(Problem to solve): What you should give back is every line from the one containing "Click the video camera icon in section header" through the last line of the records below, word for word and without pictures.

(Records to use):
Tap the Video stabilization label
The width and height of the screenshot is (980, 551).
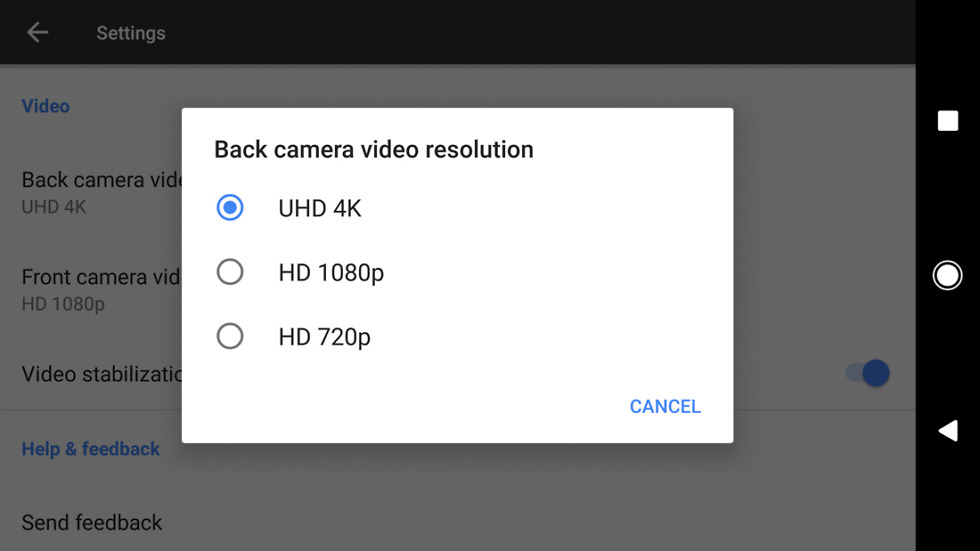(x=100, y=374)
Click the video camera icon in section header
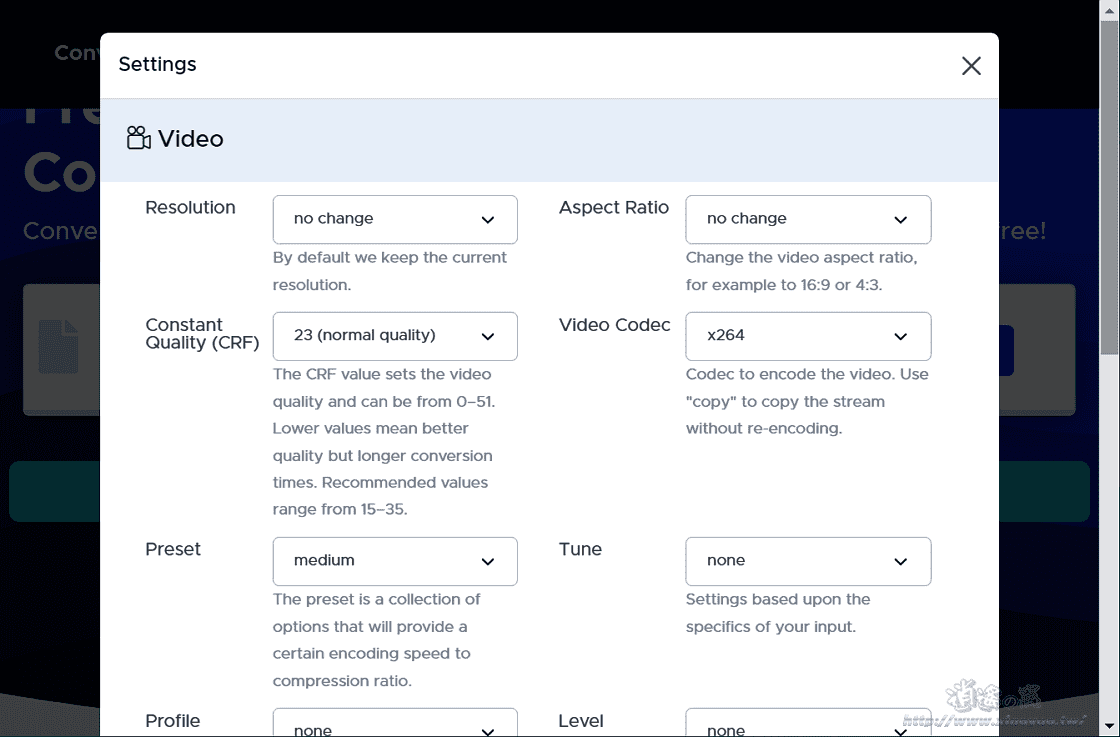The image size is (1120, 737). click(x=139, y=139)
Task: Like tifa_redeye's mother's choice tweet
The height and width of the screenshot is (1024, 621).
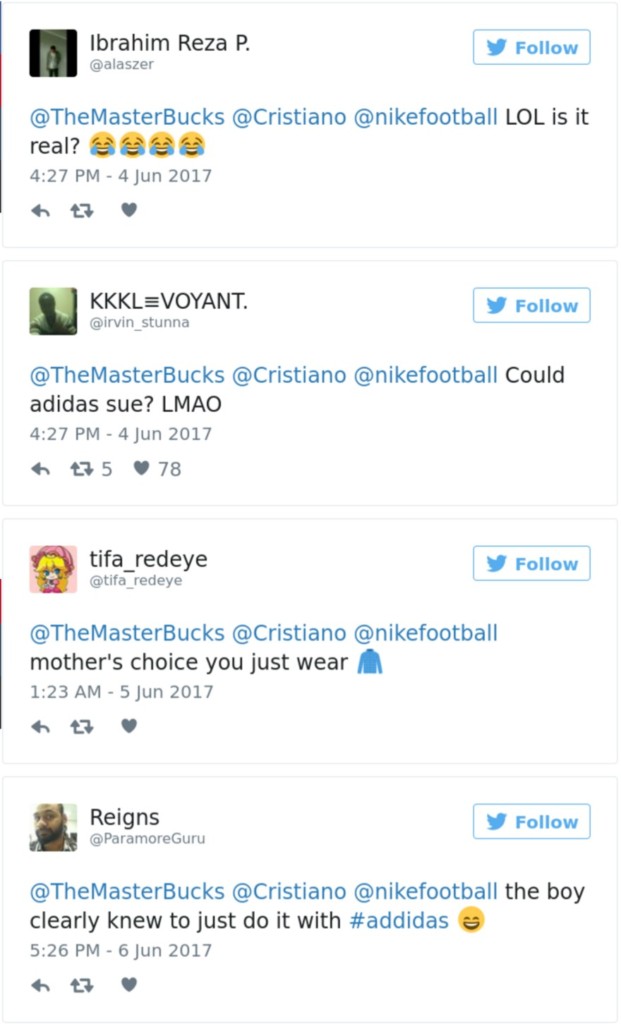Action: click(129, 726)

(Task solution):
Click the video camera icon in section header
The image size is (1120, 737). click(x=139, y=139)
Task: Like tifa_redeye's mother's choice tweet
The height and width of the screenshot is (1024, 621).
Action: click(129, 726)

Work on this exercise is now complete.